* _Direction a_:
Reproduce the part of the article header that starts with "Haden Hinkle" and runs through "Editor: Wei Li.".

Eulerian–Eulerian Modeling of Convective Heat Transfer Enhancement in Upward Vertical Channel Flows by Gas Injection

[+] Author and Article Information
Deify Law

Department of Mechanical Engineering,
California State University, Fresno,
2320 E. San Ramon Avenue, M/S EE94,
Fresno, CA 93740-8030
e-mail: dlaw@csufresno.edu

Haden Hinkle

Department of Mechanical Engineering,
California State University,
Fresno, 1320 E. San Ramon Avenue, M/S EE94,
Fresno, CA 93740-8030

1Corresponding author.

Contributed by the Heat Transfer Division of ASME for publication in the JOURNAL OF THERMAL SCIENCE AND ENGINEERING APPLICATIONS. Manuscript received March 29, 2017; final manuscript received July 13, 2017; published online September 13, 2017. Assoc. Editor: Wei Li.

* _Dataset_:
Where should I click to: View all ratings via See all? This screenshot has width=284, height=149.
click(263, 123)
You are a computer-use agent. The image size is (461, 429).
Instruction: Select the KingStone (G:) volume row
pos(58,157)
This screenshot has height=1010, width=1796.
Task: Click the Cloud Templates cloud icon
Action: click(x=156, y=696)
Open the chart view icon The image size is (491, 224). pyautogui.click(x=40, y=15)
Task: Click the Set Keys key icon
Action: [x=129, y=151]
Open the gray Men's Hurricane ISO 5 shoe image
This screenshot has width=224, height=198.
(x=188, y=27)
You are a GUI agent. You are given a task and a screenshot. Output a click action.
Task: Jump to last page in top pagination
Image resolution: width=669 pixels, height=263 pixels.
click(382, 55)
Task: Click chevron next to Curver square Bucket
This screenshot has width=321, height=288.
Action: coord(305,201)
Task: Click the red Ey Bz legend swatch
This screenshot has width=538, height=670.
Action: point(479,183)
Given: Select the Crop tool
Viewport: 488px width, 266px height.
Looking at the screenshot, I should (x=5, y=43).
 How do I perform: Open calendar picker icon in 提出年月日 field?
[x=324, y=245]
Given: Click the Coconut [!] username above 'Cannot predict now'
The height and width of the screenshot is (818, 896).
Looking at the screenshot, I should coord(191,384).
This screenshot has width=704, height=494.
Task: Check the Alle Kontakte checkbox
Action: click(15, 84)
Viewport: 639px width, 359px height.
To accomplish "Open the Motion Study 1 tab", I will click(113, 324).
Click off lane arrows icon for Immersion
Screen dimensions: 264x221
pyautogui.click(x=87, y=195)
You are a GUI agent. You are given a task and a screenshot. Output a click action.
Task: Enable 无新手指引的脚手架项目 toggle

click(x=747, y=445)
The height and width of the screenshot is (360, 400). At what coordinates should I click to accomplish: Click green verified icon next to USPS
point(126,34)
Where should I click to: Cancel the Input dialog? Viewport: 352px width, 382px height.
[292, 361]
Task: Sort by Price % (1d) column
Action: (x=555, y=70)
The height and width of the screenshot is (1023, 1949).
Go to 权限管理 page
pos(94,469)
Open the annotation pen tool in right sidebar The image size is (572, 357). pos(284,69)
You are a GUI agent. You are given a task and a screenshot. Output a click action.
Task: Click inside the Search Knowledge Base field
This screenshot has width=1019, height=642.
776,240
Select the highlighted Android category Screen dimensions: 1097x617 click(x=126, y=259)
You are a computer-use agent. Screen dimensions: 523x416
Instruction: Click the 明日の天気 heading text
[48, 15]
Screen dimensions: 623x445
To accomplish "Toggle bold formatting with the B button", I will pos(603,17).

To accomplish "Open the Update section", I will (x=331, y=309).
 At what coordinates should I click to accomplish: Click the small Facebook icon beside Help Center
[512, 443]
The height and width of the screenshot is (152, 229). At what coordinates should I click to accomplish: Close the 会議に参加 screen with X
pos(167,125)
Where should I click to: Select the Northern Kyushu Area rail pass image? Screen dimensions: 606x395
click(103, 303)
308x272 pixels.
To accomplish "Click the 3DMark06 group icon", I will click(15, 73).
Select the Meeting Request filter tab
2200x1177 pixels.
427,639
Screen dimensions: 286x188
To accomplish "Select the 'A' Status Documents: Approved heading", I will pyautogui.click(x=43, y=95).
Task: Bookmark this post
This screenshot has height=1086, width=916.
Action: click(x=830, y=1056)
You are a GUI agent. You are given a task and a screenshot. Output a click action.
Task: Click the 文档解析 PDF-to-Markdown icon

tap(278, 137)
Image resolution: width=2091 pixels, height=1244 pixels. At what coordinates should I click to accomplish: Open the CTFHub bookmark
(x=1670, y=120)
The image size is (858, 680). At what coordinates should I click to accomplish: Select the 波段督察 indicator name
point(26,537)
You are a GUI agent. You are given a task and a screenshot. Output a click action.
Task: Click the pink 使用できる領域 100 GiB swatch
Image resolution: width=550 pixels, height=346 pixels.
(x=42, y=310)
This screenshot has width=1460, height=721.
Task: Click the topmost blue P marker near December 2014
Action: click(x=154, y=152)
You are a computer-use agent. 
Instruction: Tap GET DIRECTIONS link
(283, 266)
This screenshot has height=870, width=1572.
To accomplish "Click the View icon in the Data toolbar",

* _Direction b_:
Arrange the lines of the listing as a JSON list of strings, one string per line and blank lines omitted, starting with the line containing "Image resolution: width=2091" and running through the end of the listing.

* _Result a_:
Haden Hinkle

Department of Mechanical Engineering,
California State University,
Fresno, 1320 E. San Ramon Avenue, M/S EE94,
Fresno, CA 93740-8030

1Corresponding author.

Contributed by the Heat Transfer Division of ASME for publication in the JOURNAL OF THERMAL SCIENCE AND ENGINEERING APPLICATIONS. Manuscript received March 29, 2017; final manuscript received July 13, 2017; published online September 13, 2017. Assoc. Editor: Wei Li.

* _Result b_:
[
  "Image resolution: width=2091 pixels, height=1244 pixels. At what coordinates should I click to accomplish: Open the CTFHub bookmark",
  "(x=1670, y=120)",
  "The image size is (858, 680). At what coordinates should I click to accomplish: Select the 波段督察 indicator name",
  "point(26,537)",
  "You are a GUI agent. You are given a task and a screenshot. Output a click action.",
  "Task: Click the pink 使用できる領域 100 GiB swatch",
  "Image resolution: width=550 pixels, height=346 pixels.",
  "(x=42, y=310)",
  "This screenshot has width=1460, height=721.",
  "Task: Click the topmost blue P marker near December 2014",
  "Action: click(x=154, y=152)",
  "You are a computer-use agent. ",
  "Instruction: Tap GET DIRECTIONS link",
  "(283, 266)",
  "This screenshot has height=870, width=1572.",
  "To accomplish \"Click the View icon in the Data toolbar\","
]